Stored items:

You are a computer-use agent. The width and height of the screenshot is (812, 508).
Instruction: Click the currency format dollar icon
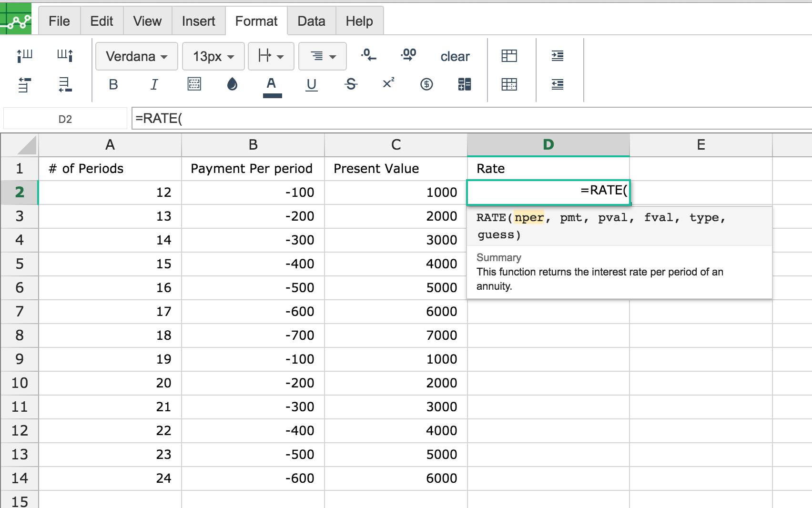pos(426,84)
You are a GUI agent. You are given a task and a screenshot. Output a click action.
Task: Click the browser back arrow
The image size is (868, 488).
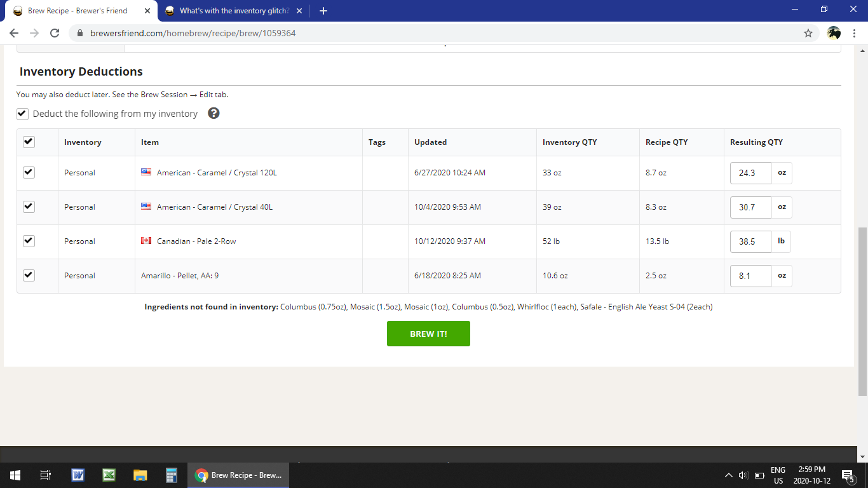(x=14, y=33)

## TASK BRIEF
Only the text of the records above, copied exactly, should be returned; the pictures stay out.

## WRITTEN SOLUTION
You are a computer-use agent. The width and height of the screenshot is (812, 508).
Instruction: Click the currency format dollar icon
pos(426,84)
You are a GUI agent. You are given a task and a screenshot. Output a click action.
Task: Click the browser back arrow
The image size is (868, 488).
(x=14, y=33)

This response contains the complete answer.